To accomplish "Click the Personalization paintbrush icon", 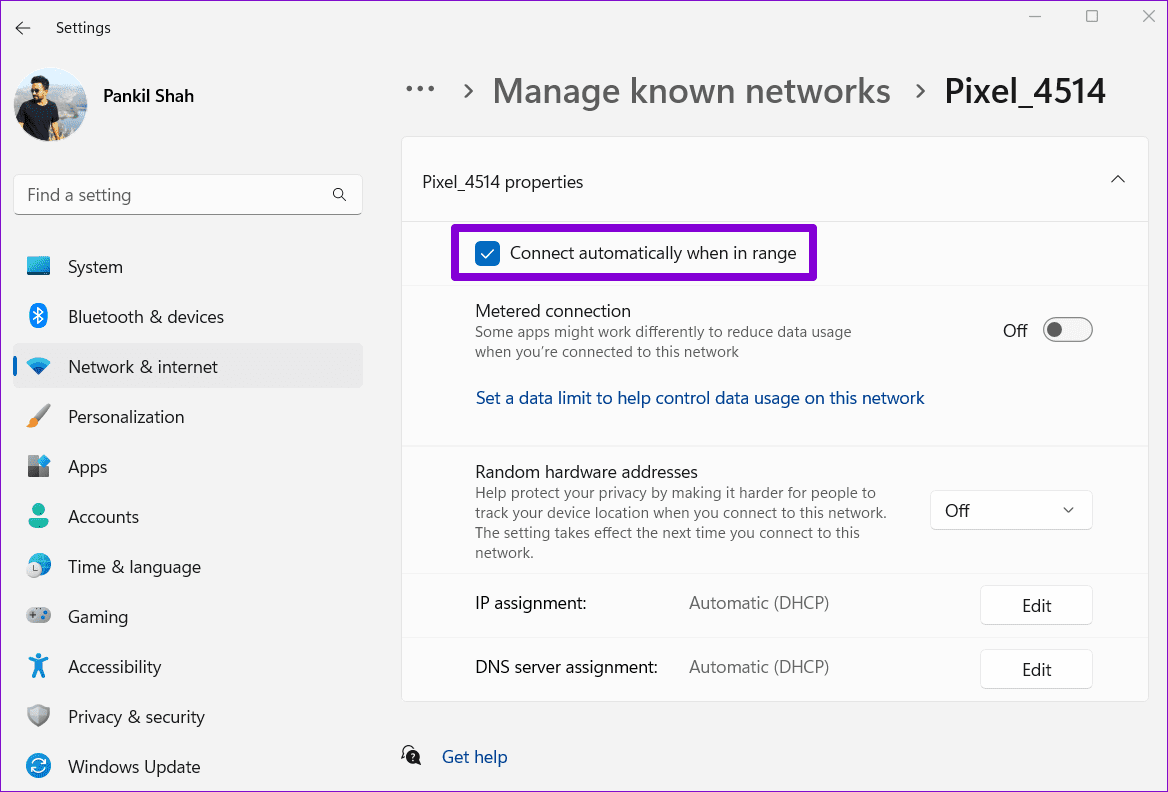I will click(x=39, y=416).
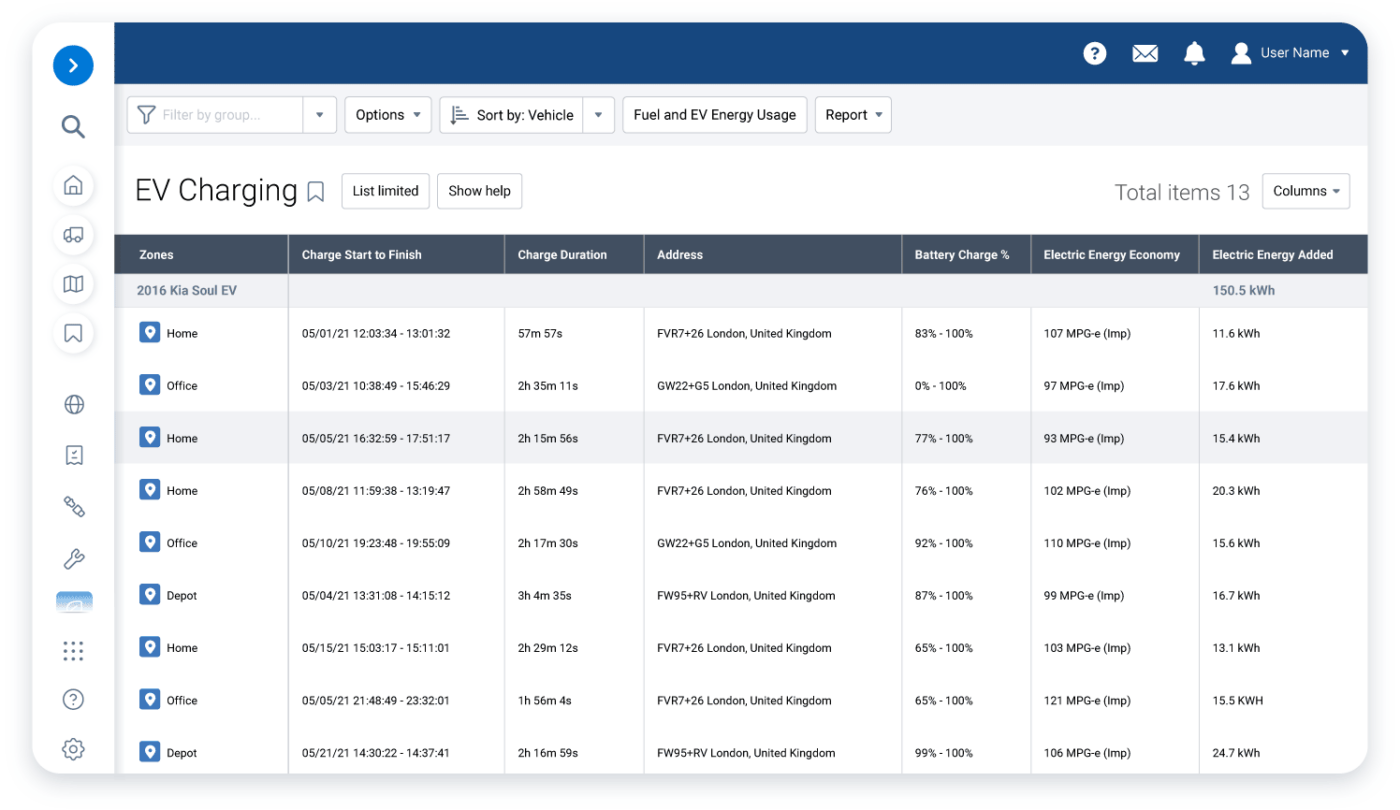Image resolution: width=1400 pixels, height=810 pixels.
Task: Open the Options dropdown
Action: coord(387,114)
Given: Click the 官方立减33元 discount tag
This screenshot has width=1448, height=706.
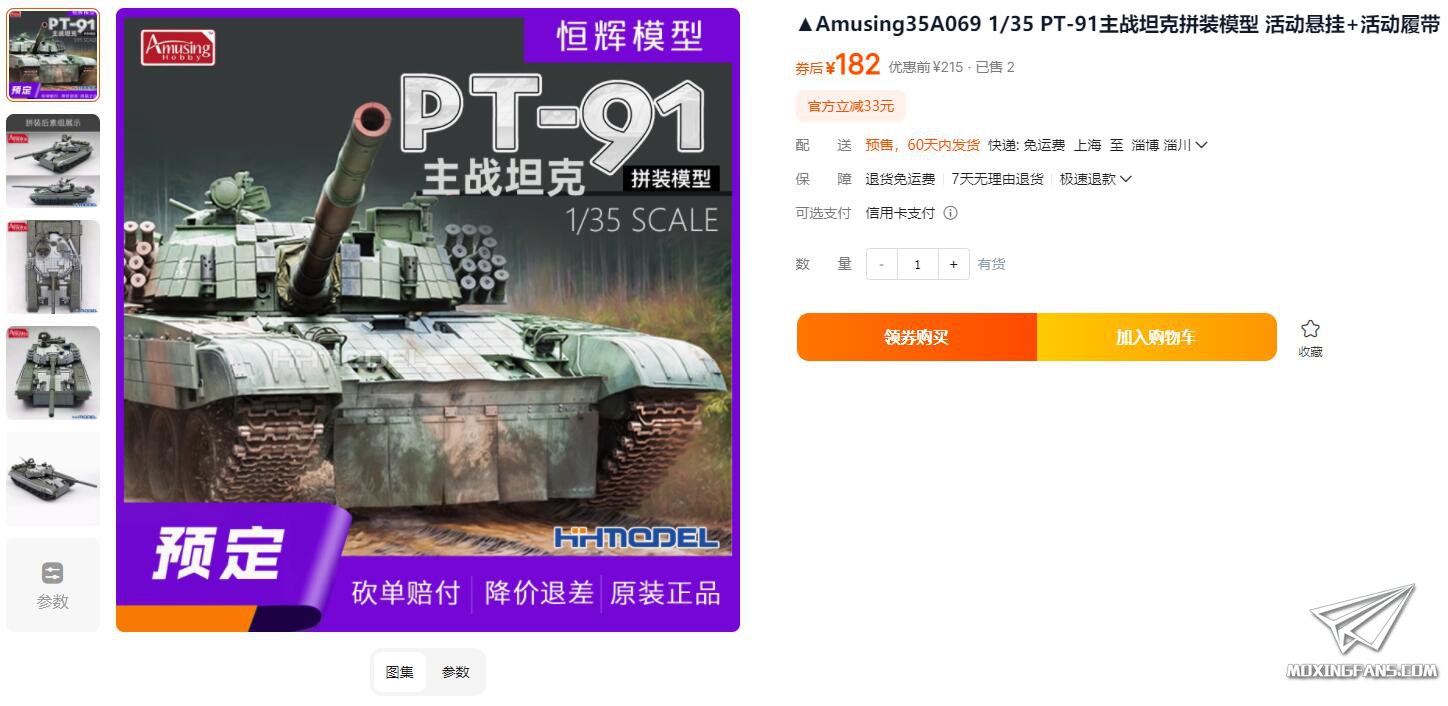Looking at the screenshot, I should 851,106.
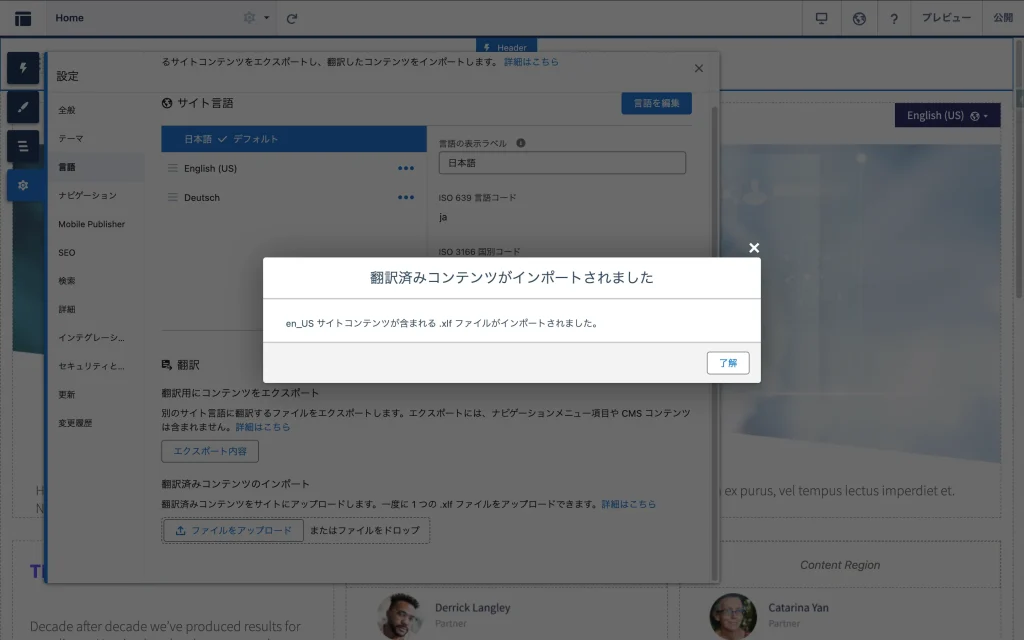Select the SEO settings tab

point(67,253)
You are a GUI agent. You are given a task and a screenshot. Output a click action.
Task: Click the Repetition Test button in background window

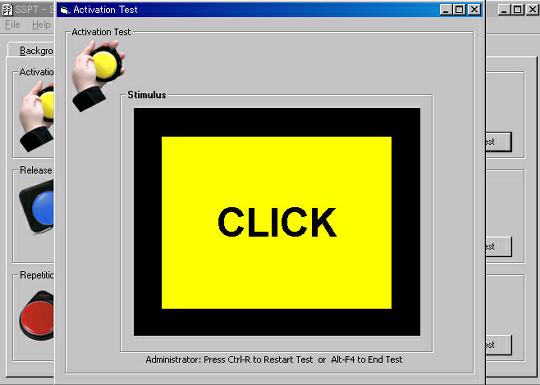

** Work instructions **
Copy only these lines from the records above, exactly: the one with "Given: Click the 官方立减33元 discount tag", the one with "You are a GUI", and those between. Skip the pictures.

** Output for this exercise **
Given: Click the 官方立减33元 discount tag
This screenshot has width=1448, height=706.
Looking at the screenshot, I should 851,106.
Select the SEO settings tab

point(67,253)
You are a GUI agent. You are given a task and a screenshot. Output a click action.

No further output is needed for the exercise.